■ **Extracto**
=====
Un rato después salió mi madre con la mano amarilla por el betadine y una venda. Casi me había olvidado de la operación. Me dijo que tendría que liarle yo el cigarrillo.

Todas las canciones hablan de nosotros

Me gustaría poder escribir sobre Todas las canciones hablan de mí y explicar por qué me ha gustado tanto, por qué me ha emocionado y por qué creo que nadie debería perdérsela. Me gustaría ser capaz de explicar que los protagonistas, Ramiro y Andrea, que acaban de separarse, podríamos ser cualquiera de nosotros, y por eso nos identificamos. Tienen vidas normales, con amigos normales y pisos normales. Trabajan y quedan a tomar cervezas, se emborrachan y fracasan estrepitosamente en su intento de ligar. Y en el caso de Ramiro, fracasa también intentando olvidar a Andrea porque se da cuenta de que siempre la va a querer. Y eso es muy bonito.

Me gustaría, también, contar que la película no es cursi ni ñoña, ni frívola ni ligera; es un película muy equilibrada y a la vez muy libre. Se emplean recursos –que parecían exclusivos de un cierto tipo de cine francés-  clásicos y otros muy modernos –pienso en las escenas en las que el personaje de Bárbara Lennie aparece leyendo los emails y caminando por la calle-. Pero el tratamiento de esos “trucos” es equilibrado y justo: están presentados, desarrollados y cuando se han agotado desaparecen sin más.

Me gustaría decir que los actores, absolutamente todos, están magníficos: desde la pareja protagonista hasta la chica extranjera que aparece en la librería y apenas dice una frase.

Y luego, me gustaría escribir sobre la referencia a los libros y a la música y al cine, y la reivindicación de que los libros no solo forman parte de la vida, sino que son la vida y nos ayudan a explicarla y a entenderla.

Y me gustaría, por fin, escribir que todo eso está llevado con humor y naturalidad, como pasa en la vida; y que creo que es una película imprescindible porque hacía tiempo que no me emocionaba tanto en el cine, y porque cuando termina te queda una sensación muy parecida a cuando acaba Besos robados: como de una felicidad extraña y un deseo de enamorarte de la vida y de, como dice Ramiro, estar aquí, “ni cinco minutos antes, ni cinco minutos después”.
=====
■ **Contenido del listado**
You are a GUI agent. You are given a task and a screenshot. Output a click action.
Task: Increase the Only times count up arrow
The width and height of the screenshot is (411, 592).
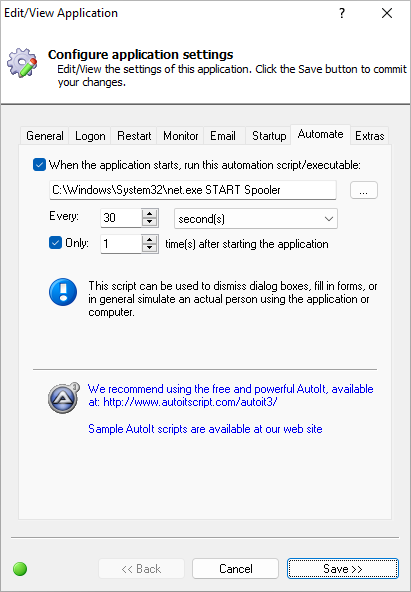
=====
■ **Qué hacer**
(1) Según el extracto, ¿cómo se llaman los protagonistas de Todas las canciones hablan de mí?
(2) Transcribe del extracto el fragmento que comienza en "Y luego, me" y termina en "y a entenderla.".

■ **Conjunto de respuestas**
(1) Ramiro y Andrea.

(2)
Y luego, me gustaría escribir sobre la referencia a los libros y a la música y al cine, y la reivindicación de que los libros no solo forman parte de la vida, sino que son la vida y nos ayudan a explicarla y a entenderla.